1. Introduction to the EQcorrscan package¶
This document is designed to give you an overview of the capabilities and implementation of the EQcorrscan python module.
1.1. Why EQcorrscan?¶
EQcorrscan is designed to compute matched-filter detections of earthquakes, or any seismic signal (explosions work really well) by comparing templates with continuous data. The main benefit of EQcorrscan is the level of parallel processing that can be achieved. By exploiting the fact that each template does not rely on any other template, detections from a single template through a day of seismic data can be computed in parallel. By computing these in parallel rather than a single template through multiple days we reduce IO load. At a low level, each time-step is computed in parallel by using the openCV matchTemplate function. The net result is that these functions are very scalable, we have obtained a speed-up from 2 months to 10 hours by migrating from a small cluster to a large one (for a 6.5 year long continuous dataset and 800 templates).
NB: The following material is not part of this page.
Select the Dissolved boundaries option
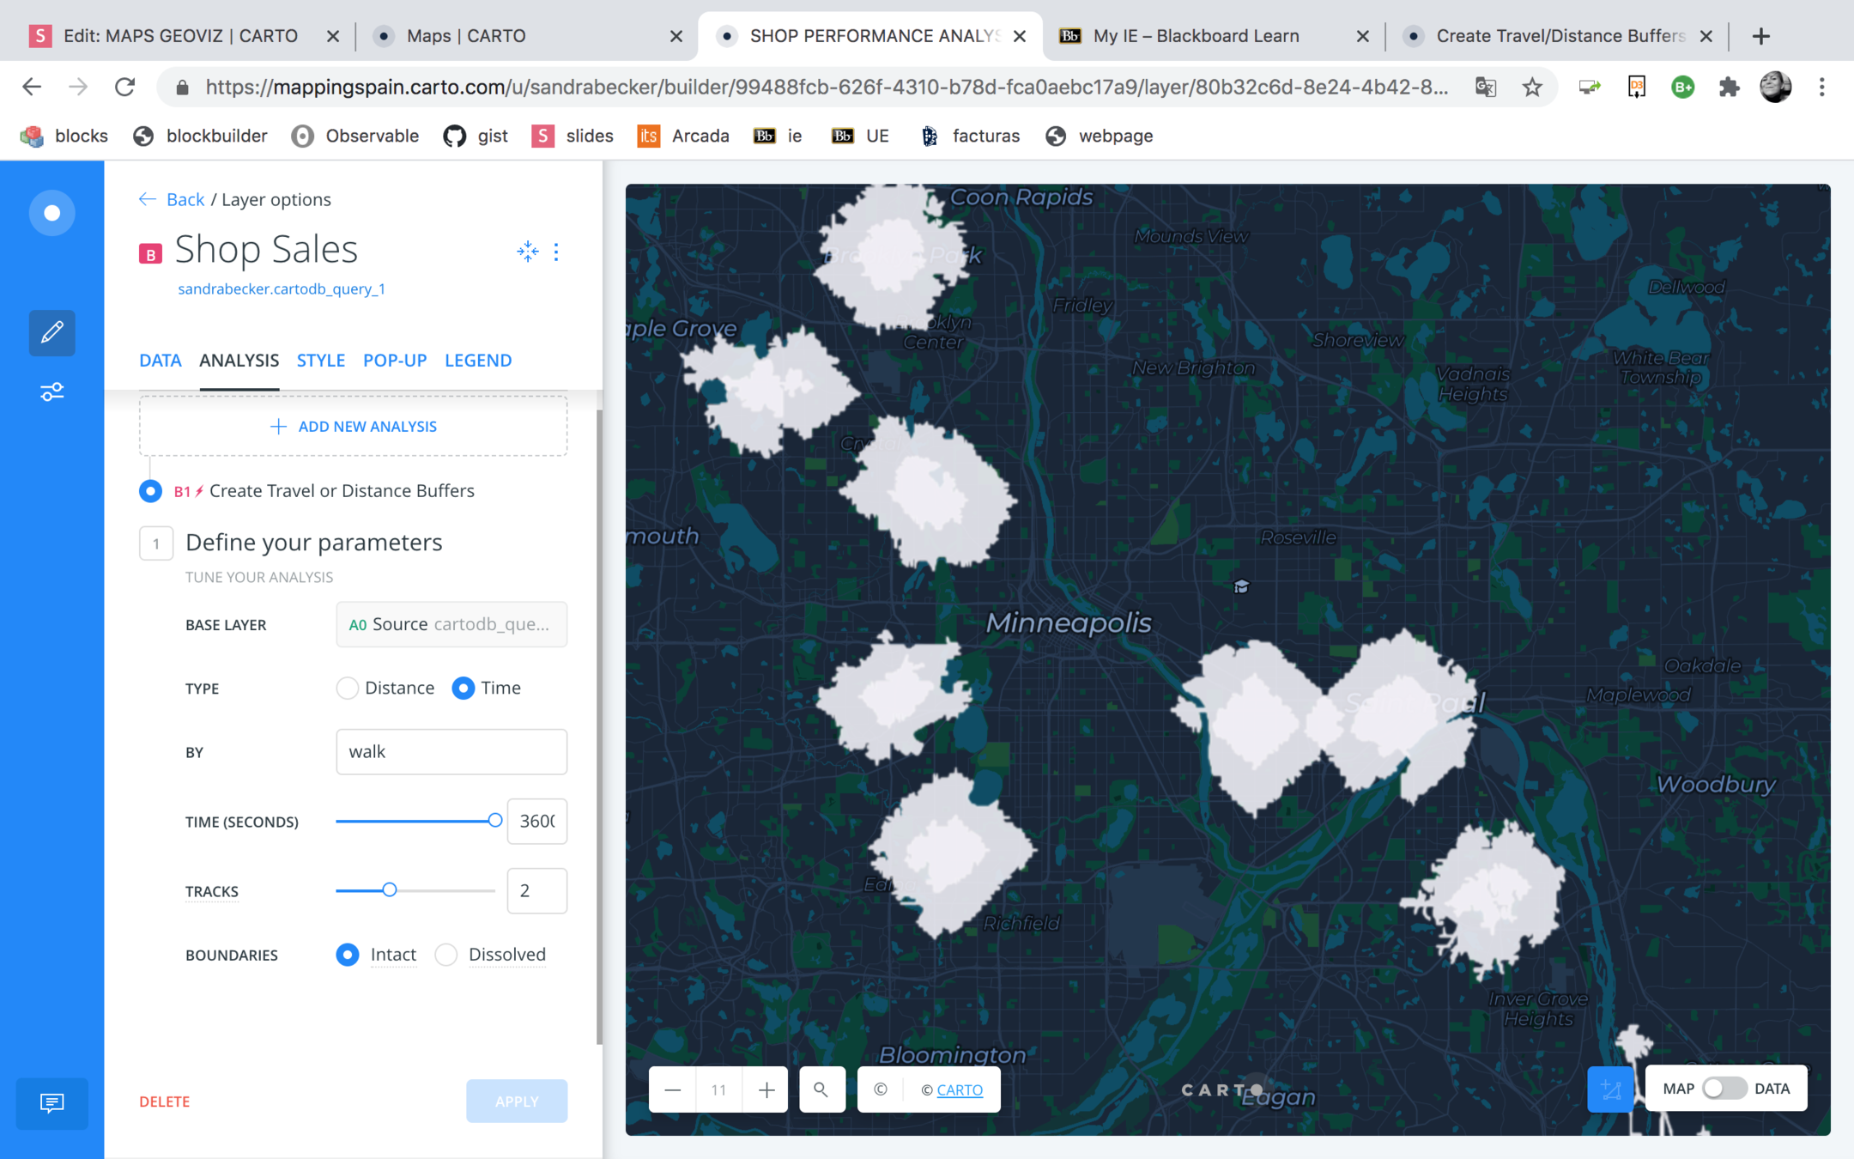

The authors of EQcorrscan foresee this project as an open repository for the development of software for the detection and analysis of repeating and near-repeating earthquakes. This repository will continue to grow and develop and any and all help/criticism will be appreciated.
We have a long way to go with this project - if you want to get involved the best place to start, and the most valuable thing for your understanding, and for the health of this repository would be to contribute tests and documentation. Ideally we would like to have one test for every function!
1.2. Installation¶
A fresh install should be as simple as:
pip install eqcorrscan
Most codes should work without any effort on your part. However you may need to install the openCV-python package yourself.
This install has only been tested on Linux and OSX machines. You should be prepared for small differences in the results of your correlations relating to foating-point truncation differences between 32 and 64-Bit machines.
If you plan to run the bright_lights or generating a synthetic grid of templates you will need to have grid csv files, which the authors have previously used NonLinLoc to generate. This is not provided here and should be sourced from NonLinLoc. This will provide the Grid2Time routine which is required to set-up a lag-time grid for your velocity model. You should read the NonLinLoc documentation for more information regarding how this process works and the input files you are required to give.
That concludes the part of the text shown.